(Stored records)
^^^^

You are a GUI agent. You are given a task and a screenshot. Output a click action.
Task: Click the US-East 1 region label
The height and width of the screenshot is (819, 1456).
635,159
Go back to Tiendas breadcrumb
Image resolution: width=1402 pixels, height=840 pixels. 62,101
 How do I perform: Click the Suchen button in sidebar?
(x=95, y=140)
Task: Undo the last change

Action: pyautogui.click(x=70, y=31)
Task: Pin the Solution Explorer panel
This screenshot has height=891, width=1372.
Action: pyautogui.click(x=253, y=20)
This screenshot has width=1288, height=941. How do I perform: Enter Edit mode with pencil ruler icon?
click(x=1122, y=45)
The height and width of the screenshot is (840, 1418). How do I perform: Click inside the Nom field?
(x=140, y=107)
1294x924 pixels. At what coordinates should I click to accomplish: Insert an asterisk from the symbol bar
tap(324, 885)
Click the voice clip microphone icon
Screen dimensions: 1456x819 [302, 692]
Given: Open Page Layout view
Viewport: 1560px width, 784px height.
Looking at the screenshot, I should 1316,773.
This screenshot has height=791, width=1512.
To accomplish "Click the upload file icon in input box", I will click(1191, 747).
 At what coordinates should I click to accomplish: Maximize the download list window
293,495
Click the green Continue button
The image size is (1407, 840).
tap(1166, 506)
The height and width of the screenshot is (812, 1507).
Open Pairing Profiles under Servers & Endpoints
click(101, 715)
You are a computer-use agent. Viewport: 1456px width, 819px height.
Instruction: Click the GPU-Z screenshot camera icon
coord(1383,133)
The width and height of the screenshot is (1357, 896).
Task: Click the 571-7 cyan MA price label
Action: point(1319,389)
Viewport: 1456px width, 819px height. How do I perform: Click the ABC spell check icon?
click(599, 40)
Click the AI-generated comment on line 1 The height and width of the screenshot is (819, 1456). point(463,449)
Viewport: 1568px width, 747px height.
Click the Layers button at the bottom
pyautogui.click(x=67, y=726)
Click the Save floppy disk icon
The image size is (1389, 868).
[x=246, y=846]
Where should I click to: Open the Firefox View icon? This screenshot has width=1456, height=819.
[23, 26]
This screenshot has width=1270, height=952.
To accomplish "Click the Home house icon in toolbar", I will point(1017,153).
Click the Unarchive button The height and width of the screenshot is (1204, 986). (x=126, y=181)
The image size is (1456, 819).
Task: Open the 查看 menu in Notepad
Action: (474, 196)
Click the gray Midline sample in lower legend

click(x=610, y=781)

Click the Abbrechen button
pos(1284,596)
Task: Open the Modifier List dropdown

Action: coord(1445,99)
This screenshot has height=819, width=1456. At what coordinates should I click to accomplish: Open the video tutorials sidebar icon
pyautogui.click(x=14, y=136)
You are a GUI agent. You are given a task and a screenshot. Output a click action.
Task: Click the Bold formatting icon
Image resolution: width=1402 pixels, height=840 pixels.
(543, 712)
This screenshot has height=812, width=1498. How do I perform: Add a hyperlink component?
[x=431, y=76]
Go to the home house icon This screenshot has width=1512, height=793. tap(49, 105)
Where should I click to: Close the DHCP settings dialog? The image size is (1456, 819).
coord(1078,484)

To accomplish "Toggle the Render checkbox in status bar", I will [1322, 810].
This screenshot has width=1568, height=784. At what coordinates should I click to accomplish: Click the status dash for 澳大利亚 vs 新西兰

^^^^

Aim of the exercise :: Faithfully transcribe the whole of the data.

Response area ::
You are a GUI agent. You are given a task and a screenshot. Output a click action.
Task: Click the US-East 1 region label
The height and width of the screenshot is (819, 1456).
635,159
Go back to Tiendas breadcrumb
Image resolution: width=1402 pixels, height=840 pixels. 62,101
 How do I perform: Click the Suchen button in sidebar?
(x=95, y=140)
Task: Undo the last change

Action: pyautogui.click(x=70, y=31)
Task: Pin the Solution Explorer panel
This screenshot has height=891, width=1372.
Action: pyautogui.click(x=253, y=20)
This screenshot has width=1288, height=941. How do I perform: Enter Edit mode with pencil ruler icon?
click(x=1122, y=45)
The height and width of the screenshot is (840, 1418). How do I perform: Click inside the Nom field?
(x=140, y=107)
1294x924 pixels. At what coordinates should I click to accomplish: Insert an asterisk from the symbol bar
tap(324, 885)
Click the voice clip microphone icon
Screen dimensions: 1456x819 [302, 692]
Given: Open Page Layout view
Viewport: 1560px width, 784px height.
Looking at the screenshot, I should 1316,773.
This screenshot has height=791, width=1512.
To accomplish "Click the upload file icon in input box", I will click(1191, 747).
 At what coordinates should I click to accomplish: Maximize the download list window
293,495
Click the green Continue button
The image size is (1407, 840).
tap(1166, 506)
The height and width of the screenshot is (812, 1507).
Open Pairing Profiles under Servers & Endpoints
click(101, 715)
You are a computer-use agent. Viewport: 1456px width, 819px height.
Instruction: Click the GPU-Z screenshot camera icon
coord(1383,133)
The width and height of the screenshot is (1357, 896).
Task: Click the 571-7 cyan MA price label
Action: point(1319,389)
Viewport: 1456px width, 819px height. How do I perform: Click the ABC spell check icon?
click(599, 40)
Click the AI-generated comment on line 1 The height and width of the screenshot is (819, 1456). point(463,449)
Viewport: 1568px width, 747px height.
Click the Layers button at the bottom
pyautogui.click(x=67, y=726)
Click the Save floppy disk icon
The image size is (1389, 868).
[x=246, y=846]
Where should I click to: Open the Firefox View icon? This screenshot has width=1456, height=819.
[23, 26]
This screenshot has width=1270, height=952.
To accomplish "Click the Home house icon in toolbar", I will point(1017,153).
Click the Unarchive button The height and width of the screenshot is (1204, 986). (x=126, y=181)
The image size is (1456, 819).
Task: Open the 查看 menu in Notepad
Action: (474, 196)
Click the gray Midline sample in lower legend

click(x=610, y=781)

Click the Abbrechen button
pos(1284,596)
Task: Open the Modifier List dropdown

Action: coord(1445,99)
This screenshot has height=819, width=1456. At what coordinates should I click to accomplish: Open the video tutorials sidebar icon
pyautogui.click(x=14, y=136)
You are a GUI agent. You are given a task and a screenshot. Output a click action.
Task: Click the Bold formatting icon
Image resolution: width=1402 pixels, height=840 pixels.
(543, 712)
This screenshot has height=812, width=1498. How do I perform: Add a hyperlink component?
[x=431, y=76]
Go to the home house icon This screenshot has width=1512, height=793. tap(49, 105)
Where should I click to: Close the DHCP settings dialog? The image size is (1456, 819).
coord(1078,484)

To accomplish "Toggle the Render checkbox in status bar", I will [1322, 810].
This screenshot has width=1568, height=784. At what coordinates should I click to accomplish: Click the status dash for 澳大利亚 vs 新西兰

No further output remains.